Insomma, un atto fisiologico della democrazia, quella democrazia sfilacciata di oggi che sta allevando nel suo seno i semi della sua fine.

Votare rimane ormai un diritto che sempre più pochi esercitano. Domenica saremo chiamati a decidere 4 oggetti in votazione. Uno su tutti, La Scuola che Verrà, è dannatamente importante per il Ticino, ma il voto per corrispondenza è a livelli penosi. Dal 6 al 20% la partecipazione, attestatasi a ieri nei Comuni, con una media del 14%. Ad oggi, neanche un cittadino su 6 è andato a votare.

Eppure questa riforma scolastica, se accettata, stabilirà le linee guida del sistema scolastico nei prossimi decenni. Non roba da poco. Su questa riforma si sono sprecate demagogia, frottole belle e buone e il tentativo di farla passare per un frutto avvelenato dei rossi. All’ideologicizzazione (che brutta parola!) del progetto, ci credono solo i promotori del referendum, infatti anche Fabio Pontiggia, che non si può certo tacciare di simpatie di sinistra, in un suo articolo sul Corriere, sempre di ieri, lo ammette con oggettività:

“ …Se si bada invece alla sostanza del progetto si constata come «La scuola che verrà» non sia altro che il naturale punto di approdo della riforma che nel 1974 mandò in soffitta ginnasio e scuola maggiore a beneficio della scuola media unica. Inizialmente con le sezioni A e B (la prima per i più capaci o secchioni, la seconda per i più deboli o svogliati); poi con i livelli 1 e 2 (in matematica, tedesco e francese); infine con i corsi attitudinali e i corsi di base (solo in matematica e tedesco), incomprensibilmente chiamati – di nuovo – A e B.”

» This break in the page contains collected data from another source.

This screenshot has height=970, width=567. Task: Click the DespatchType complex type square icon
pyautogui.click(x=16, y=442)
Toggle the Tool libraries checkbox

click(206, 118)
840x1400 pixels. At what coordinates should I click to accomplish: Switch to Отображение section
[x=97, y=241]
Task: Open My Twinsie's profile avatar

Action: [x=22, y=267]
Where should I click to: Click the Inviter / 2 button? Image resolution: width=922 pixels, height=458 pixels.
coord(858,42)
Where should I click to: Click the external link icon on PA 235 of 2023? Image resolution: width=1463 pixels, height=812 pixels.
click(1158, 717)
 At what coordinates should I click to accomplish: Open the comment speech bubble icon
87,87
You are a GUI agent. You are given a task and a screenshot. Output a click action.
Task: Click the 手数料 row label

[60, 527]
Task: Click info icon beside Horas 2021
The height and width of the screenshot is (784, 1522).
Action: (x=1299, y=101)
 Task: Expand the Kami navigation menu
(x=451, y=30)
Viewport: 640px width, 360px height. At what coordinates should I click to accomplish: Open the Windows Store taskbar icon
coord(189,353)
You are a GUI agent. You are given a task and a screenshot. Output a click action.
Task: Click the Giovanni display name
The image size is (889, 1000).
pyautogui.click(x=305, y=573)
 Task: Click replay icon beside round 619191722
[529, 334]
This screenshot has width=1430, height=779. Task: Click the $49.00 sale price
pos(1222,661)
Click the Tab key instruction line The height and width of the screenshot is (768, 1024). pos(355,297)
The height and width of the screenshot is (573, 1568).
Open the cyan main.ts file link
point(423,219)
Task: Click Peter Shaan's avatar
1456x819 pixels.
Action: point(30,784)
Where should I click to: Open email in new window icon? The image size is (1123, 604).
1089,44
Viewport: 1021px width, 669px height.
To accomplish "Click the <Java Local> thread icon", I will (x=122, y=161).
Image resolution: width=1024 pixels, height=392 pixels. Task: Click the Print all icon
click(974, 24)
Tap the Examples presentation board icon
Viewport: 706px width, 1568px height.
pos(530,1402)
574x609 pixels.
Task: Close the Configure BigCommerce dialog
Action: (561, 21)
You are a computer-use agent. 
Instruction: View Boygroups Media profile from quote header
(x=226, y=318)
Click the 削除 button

Stranamente, questa lotta intestina tra politici non trova riscontro nella realtà, dove abulici cittadini finiranno, se le percentuali rimangono vicine a quelle descritte, vittime del responso delle urne, qualunque esso sia. La preoccupazione è che la gente non sia più capace di concentrarsi su temi complessi e astratti ma si mobiliti solo con slogan forti e questioni pratiche legate al pro saccoccia. Insomma, se ci guadagno o perdo qualcosa mi muovo, sennò cucca. In queste settimane ho potuto personalmente constatare come davvero un’esigua minoranza sapesse realmente di cosa stava parlando. Anche vero che i tempi brevi della campagna, con in mezzo le vacanze estive, hanno ridotto a pochi slogan beceri il lavoro di quattro anni di consultazioni e lavori.

Saranno poi i nostri figli a pagare quest’ignavia, questo disinteresse colpevole per la cosa pubblica. Perciò poche scuse, a votare si va sempre, anche se in ballo c’è il colore pantone della bandiera ticinese da cambiare. Siete ancora in tempo, date una svolta a questo Paese. Alzatevi dal divano e andate a votare, anche solo per sentirsi meno colpevoli il lunedì mattina.